Para o advogado Horácio Conde, presidente da AATSP (Associação dos Advogados Trabalhistas de São Paulo), a folga não pode ser considerada um direito adquirido.
“Embora o empregador possa ter concedido folga nos anos anteriores, ele não está obrigado a, neste, concedê-la.

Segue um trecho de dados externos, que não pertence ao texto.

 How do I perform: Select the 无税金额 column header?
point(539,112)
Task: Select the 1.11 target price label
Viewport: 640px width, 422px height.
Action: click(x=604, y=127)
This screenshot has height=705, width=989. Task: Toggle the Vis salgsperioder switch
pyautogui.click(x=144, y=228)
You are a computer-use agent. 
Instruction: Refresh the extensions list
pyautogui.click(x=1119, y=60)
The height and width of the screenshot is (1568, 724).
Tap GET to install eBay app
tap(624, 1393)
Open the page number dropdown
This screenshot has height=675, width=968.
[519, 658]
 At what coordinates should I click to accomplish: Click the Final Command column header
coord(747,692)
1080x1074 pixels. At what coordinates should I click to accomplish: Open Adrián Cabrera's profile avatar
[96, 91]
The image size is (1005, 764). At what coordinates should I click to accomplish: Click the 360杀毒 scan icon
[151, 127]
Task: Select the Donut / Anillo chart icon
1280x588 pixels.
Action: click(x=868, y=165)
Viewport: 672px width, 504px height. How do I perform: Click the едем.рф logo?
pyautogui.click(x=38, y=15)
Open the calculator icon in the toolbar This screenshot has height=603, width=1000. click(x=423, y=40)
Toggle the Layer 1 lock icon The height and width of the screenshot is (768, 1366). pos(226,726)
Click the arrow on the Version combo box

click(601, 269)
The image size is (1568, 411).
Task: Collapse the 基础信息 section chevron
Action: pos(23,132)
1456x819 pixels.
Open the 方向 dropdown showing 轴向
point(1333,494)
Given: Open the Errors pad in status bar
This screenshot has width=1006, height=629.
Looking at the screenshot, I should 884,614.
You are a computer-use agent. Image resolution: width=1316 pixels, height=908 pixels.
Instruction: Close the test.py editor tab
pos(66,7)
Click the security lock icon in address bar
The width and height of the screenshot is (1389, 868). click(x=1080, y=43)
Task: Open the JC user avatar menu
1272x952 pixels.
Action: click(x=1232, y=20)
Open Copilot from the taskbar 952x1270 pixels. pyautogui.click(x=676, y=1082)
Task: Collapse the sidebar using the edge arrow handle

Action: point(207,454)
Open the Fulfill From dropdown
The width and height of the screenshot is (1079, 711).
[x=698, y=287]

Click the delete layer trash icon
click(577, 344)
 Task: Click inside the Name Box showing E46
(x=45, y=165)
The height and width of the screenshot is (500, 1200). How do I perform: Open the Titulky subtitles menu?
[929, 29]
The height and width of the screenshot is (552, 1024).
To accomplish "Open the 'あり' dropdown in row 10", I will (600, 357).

Tais concessões pontuais não têm o condão de alterar o contrato de trabalho, ou de se configurarem, tecnicamente, como um direito adquirido”, Horácio Conde, presidente da AATSP.
Ele afirma que isso seria claro apenas em casos que a convenção ou acordo coletivo da categoria estabeleçam a folga de Carnaval como um direito do trabalhador, ou quando o próprio contrato de trabalho garanta esses dias como de descanso.
A advogada Fernanda Perregil, do Innocenti Advogados, também considera que manter o expediente nesses dias não é uma mudança no contrato prejudicial ao trabalhador e que, neste ano, por causa da pandemia, há justificativa para isso.
“É importante lembrar que a mudança do feriado de Carnaval se deve a uma crise pandêmica, que envolve um interesse coletivo e a proteção de um bem jurídico maior, que é a vida”, Fernanda Perregil advogada trabalhista
Folga pode ser dada em outra data, diz juiz
O juiz do Trabalho João Renda Leal Fernandes também vê a pandemia como um fator que justificaria o expediente normal.
“Particularmente entendo que essas folgas são concedidas em virtude da existência de um período festivo, uma condição implícita não verificada neste momento excepcional de pandemia e recomendações explícitas de distanciamento social pelas autoridades sanitárias”, afirma.
Ele diz, porém, que é possível a interpretação de que a folga é uma alteração do contrato prejudicial ao empregado, e sugere que a empresa que deseja manter o expediente faça um acordo para que ela seja dada em outro momento.
“O ideal, portanto, seria que empregadores e sindicatos, ou empregados, pactuassem essa alteração contratual, por exemplo, remanejando essa folga para outro período, de acordo com a conveniência das partes –evitando prejuízo ao empregado”, João Renda Leal Fernandes, juiz do Trabalho.